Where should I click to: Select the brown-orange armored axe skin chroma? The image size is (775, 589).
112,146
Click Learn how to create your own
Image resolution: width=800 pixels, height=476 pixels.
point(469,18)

Work order >>
The records above are to be set down again exactly as written.

Answer section >>
Where should I click to: Select the brown-orange armored axe skin chroma? The image size is (775, 589).
112,146
Click Learn how to create your own
Image resolution: width=800 pixels, height=476 pixels.
point(469,18)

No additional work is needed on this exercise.